→ **Document segment**:
Insurers Embrace Medicare Plan to Cap Insulin Costs

(Bloomberg Law) -- Over 1,700 Medicare prescription drugs and managed care plans have applied to participate in a Trump administration savings model that will mean seniors won’t have to pay more than $35 per month for insulin, the CMS announced Tuesday.

Nearly half of all eligible Medicare Part D and Medicare Advantage plans will offer this, President Donald Trump said Tuesday afternoon in the White House Rose Garden. Some plans may even choose to offer insulin at no cost, he added.

The Rose Garden event occurred as the president and his advisers sought to shore up his support among seniors. Trump’s internal polling has shown that his support with voters over 65 is declining during the Covid-19 pandemic, the New York Times reported.

Scheduled to attend the White House were representatives of Eli Lilly, Novo Nordisk, Sanofi, the Pharmaceutical Research and Manufacturers of America, UnitedHeathcare, Cigna, Express Scripts, Humana, Blue Cross Blue Shield Association, America’s Health Insurance Plans, American Diabetes Association, Alliance of Community Health Plans, among others.

If the model is successful, the administration will consider expanding it to other “high-cost drugs,” Centers for Medicare & Medicaid Services Administrator Seema Verma said in a call with reporters. The model is projected to save the federal government $250 million over five years and save beneficiaries an average of $446 per year, the agency said.

Stored records
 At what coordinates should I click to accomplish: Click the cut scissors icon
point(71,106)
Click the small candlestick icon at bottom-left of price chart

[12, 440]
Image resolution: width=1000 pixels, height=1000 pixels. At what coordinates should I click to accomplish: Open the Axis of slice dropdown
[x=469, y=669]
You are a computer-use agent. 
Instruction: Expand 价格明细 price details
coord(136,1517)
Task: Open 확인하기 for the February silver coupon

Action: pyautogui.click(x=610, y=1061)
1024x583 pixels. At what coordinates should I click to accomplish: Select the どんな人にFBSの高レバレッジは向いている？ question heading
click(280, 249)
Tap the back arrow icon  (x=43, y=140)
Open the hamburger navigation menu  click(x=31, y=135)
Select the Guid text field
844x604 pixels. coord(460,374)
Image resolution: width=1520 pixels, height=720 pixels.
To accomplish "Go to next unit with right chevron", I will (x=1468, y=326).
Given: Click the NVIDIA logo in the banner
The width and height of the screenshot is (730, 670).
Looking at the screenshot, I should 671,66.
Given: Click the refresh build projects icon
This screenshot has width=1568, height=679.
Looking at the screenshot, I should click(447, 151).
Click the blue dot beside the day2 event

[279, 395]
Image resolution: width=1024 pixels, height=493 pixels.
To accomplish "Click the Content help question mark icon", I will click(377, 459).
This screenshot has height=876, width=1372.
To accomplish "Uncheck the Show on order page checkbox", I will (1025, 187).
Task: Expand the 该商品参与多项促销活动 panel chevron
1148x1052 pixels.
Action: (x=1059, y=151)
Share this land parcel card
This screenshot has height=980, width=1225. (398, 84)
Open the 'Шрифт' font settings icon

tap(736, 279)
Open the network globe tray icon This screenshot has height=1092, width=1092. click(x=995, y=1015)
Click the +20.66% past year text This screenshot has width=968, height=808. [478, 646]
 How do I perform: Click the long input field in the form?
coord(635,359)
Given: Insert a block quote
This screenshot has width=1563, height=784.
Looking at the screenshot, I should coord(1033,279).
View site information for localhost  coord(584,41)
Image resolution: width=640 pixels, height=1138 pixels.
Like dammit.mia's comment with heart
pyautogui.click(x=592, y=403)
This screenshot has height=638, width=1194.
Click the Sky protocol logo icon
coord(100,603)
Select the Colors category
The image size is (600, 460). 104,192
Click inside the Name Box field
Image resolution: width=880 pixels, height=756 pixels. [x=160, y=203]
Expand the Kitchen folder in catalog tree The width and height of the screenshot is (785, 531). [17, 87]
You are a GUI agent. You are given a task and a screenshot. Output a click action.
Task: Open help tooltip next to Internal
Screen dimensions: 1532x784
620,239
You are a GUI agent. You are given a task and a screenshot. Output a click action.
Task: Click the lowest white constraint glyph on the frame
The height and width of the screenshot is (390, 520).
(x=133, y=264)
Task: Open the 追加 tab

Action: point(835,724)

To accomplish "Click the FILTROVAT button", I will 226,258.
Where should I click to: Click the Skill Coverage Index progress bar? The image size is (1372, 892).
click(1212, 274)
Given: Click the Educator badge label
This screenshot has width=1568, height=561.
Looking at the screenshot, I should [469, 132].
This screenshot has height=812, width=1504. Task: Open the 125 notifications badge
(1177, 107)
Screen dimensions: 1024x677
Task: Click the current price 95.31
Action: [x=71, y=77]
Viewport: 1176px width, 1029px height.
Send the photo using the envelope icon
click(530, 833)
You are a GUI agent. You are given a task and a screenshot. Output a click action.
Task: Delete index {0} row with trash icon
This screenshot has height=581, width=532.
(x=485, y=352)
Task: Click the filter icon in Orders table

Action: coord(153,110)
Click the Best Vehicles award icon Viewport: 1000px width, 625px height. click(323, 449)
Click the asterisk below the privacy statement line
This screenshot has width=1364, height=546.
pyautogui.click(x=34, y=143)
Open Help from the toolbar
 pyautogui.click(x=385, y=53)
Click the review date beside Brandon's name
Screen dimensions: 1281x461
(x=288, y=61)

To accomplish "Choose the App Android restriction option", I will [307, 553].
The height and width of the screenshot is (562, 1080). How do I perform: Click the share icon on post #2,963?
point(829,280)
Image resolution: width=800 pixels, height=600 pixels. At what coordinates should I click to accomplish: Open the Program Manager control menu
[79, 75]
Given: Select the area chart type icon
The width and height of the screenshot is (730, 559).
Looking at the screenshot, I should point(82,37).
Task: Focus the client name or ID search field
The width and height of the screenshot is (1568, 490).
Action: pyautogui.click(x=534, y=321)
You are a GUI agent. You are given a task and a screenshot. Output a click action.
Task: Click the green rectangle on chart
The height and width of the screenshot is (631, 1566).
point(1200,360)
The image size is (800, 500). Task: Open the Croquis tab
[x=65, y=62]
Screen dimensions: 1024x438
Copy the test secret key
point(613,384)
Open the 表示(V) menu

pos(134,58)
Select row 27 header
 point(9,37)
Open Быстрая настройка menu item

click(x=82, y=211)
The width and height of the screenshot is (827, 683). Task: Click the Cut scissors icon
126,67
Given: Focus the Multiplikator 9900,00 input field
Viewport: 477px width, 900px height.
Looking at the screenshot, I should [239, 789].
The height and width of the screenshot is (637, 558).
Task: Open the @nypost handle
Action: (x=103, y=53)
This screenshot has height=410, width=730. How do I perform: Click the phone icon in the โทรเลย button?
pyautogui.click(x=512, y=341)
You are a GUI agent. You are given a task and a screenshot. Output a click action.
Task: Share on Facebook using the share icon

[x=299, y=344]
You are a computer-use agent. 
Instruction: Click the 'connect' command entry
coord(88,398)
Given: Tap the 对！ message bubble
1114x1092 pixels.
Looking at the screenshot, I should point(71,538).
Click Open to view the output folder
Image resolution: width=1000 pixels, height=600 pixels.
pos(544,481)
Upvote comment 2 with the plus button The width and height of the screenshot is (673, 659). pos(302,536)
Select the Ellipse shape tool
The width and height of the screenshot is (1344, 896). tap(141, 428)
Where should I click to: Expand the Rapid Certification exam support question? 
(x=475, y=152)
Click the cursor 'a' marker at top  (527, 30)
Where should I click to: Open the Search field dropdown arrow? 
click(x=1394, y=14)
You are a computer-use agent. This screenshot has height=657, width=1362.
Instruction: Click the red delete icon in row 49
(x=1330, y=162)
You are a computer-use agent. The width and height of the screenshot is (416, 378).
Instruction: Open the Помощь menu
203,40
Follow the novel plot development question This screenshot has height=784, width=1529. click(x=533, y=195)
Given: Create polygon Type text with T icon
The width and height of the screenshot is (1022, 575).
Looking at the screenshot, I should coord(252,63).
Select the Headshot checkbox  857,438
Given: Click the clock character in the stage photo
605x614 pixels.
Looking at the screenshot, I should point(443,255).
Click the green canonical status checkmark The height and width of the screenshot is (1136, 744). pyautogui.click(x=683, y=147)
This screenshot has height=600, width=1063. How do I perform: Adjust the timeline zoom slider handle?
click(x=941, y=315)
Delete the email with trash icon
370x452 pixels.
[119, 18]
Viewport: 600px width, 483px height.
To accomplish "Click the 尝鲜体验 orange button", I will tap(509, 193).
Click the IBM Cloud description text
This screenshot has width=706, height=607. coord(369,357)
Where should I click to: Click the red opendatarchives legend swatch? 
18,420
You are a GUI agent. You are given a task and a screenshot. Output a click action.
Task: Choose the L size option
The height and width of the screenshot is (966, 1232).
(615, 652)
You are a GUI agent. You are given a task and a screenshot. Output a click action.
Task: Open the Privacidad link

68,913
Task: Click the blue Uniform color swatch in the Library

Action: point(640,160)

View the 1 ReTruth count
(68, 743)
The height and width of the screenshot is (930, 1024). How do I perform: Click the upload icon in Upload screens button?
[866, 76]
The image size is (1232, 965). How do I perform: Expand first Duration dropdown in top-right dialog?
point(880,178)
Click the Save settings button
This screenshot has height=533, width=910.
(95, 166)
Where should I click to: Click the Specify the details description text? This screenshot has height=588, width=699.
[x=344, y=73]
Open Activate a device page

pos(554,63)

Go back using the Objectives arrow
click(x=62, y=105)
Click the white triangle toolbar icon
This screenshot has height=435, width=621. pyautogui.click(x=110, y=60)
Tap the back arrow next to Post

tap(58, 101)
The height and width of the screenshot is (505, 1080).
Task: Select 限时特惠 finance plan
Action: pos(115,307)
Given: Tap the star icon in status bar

→ **Explore the material**:
A - Can you rewrite the paragraph of the Medicare insulin article that begins "If the model is successful" as a brief list that keeps its main facts?
B - Answer these questions using the Medicare insulin article, one answer per line, marked to match:
(i) How many Medicare plans applied to participate in the savings model?
(ii) Where did Trump speak on Tuesday afternoon?
(iii) What average yearly savings are beneficiaries projected to get?
C - From the Medicare insulin article, return the part that opens with the words containing "Scheduled to attend" and closes with "Plans, among others.", copied word for word.

→ **List of solutions**:
A -
- Possible expansion: if the model succeeds, the administration will consider extending it to other "high-cost drugs," according to CMS Administrator Seema Verma.
- Federal savings: the model is projected to save the federal government $250 million over five years.
- Beneficiary savings: beneficiaries are expected to save an average of $446 per year.

B -
(i) Over 1,700 Medicare prescription drug and managed care plans.
(ii) In the White House Rose Garden.
(iii) An average of $446 per year.

C -
Scheduled to attend the White House were representatives of Eli Lilly, Novo Nordisk, Sanofi, the Pharmaceutical Research and Manufacturers of America, UnitedHeathcare, Cigna, Express Scripts, Humana, Blue Cross Blue Shield Association, America’s Health Insurance Plans, American Diabetes Association, Alliance of Community Health Plans, among others.